Barry Seal, eine Schlüsselfigur der amerikanischen Geheimgeschichte



Seit der Veröffentlichung von "Fakten, Fälschungen und die unterdrückten Beweise des 11.9.", dem zweiten erfolgreichen Enthüllungsbuch von Matthias Bröckers zu den Flugzeuganschlägen vom 11. September 2001, dürfte nicht wenigen Politikinteressierten in Deutschland der Name Daniel Hopsicker ein Begriff sein. Dem 2003 erschienenen Buch von Bröckers und dessen Mitautor Andreas Hauß hatte der Verlag Zweitausendeins einen ganz besonderen Leckerbissen auf CD beigefügt, nämlich den spannenden Dokumentarfilm "Mohammed Atta and the Venice Flying Circus", in dem der amerikanische Journalist Hopsicker die von ihm zutage geförderten Informationen über die rätselhafte Ausbildung Hunderter arabischer Flugschüler, darunter auch der Mehrzahl der mutmaßlichen "Todespiloten" des 11. September, an insgesamt zwei Flugschulen im Sonnenstaat Florida vorlegte, deren Betreibern dunkle Verbindungen zur CIA, zur Mafia und zum Bush-Clan nachgesagt werden.

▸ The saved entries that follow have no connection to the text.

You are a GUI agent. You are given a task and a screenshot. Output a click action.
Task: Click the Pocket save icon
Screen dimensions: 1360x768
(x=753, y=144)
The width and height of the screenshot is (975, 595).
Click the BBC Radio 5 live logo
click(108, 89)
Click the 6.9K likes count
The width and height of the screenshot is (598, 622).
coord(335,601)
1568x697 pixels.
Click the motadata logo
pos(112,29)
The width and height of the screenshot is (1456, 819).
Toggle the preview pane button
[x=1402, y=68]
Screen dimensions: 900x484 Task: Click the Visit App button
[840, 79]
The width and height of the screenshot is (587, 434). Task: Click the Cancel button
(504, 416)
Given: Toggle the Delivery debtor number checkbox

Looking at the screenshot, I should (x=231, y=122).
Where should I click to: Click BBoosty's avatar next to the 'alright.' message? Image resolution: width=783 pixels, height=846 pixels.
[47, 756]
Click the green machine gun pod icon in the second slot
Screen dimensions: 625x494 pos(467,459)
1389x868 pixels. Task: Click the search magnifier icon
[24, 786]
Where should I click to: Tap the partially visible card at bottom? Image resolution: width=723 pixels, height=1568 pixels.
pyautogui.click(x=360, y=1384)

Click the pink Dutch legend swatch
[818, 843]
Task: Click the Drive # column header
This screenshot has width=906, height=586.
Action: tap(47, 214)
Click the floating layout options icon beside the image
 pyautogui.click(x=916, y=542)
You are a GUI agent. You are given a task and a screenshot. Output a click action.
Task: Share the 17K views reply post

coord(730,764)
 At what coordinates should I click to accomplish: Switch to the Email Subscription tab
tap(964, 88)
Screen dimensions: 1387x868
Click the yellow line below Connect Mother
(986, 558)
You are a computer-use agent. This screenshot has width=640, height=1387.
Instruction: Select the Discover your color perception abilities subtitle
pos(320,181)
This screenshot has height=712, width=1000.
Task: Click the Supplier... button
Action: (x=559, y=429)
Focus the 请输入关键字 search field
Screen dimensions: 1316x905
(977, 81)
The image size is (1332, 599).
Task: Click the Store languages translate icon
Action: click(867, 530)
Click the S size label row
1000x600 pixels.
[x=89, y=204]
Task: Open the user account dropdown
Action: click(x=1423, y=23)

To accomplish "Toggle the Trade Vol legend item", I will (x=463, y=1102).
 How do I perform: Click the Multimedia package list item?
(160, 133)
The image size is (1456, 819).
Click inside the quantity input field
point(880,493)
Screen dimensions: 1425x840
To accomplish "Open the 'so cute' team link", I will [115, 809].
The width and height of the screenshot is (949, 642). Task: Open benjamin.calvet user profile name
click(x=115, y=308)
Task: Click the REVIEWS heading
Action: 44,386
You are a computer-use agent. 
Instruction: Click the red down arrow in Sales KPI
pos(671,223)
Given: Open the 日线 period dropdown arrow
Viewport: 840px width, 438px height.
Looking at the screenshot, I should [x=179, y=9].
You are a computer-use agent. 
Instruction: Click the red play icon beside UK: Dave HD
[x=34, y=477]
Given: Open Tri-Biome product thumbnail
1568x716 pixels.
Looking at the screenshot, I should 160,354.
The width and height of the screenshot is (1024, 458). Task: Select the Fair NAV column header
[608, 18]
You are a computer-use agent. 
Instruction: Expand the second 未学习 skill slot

2004 gab dann Zweitausendeins die Dokumentation "Welcome to Terrorland - Mohammed Atta und seine amerikanischen Helfer" heraus, mit dem Hopsicker die spektakulären Ergebnisse seiner fast zweieinhalbjährigen Recherche in Florida über die Flugausbildung der sogenannten "Kamikaze-Piloten" vom 11. September präsentiert. Die von Hopsicker in mühsamer Detektivarbeit aufgedeckten, im Widerspruch zu den FBI-Angaben über die Hintergründe von Atta und Co. stehenden Fakten wären geeignet gewesen, die offizielle Verschwörungstheorie auszuhebeln. Demnach war Atta, der einstige Student der Technischen Hochschule Harburg, überhaupt kein "Moslemfanatiker", sondern eine dem Alkohol und leichten Mädchen zugeneigte Randfigur bei dunklen CIA- und Mafia-Geschäften, bei denen es um Waffen, Drogen und verdeckte Operationen diverser Art ging.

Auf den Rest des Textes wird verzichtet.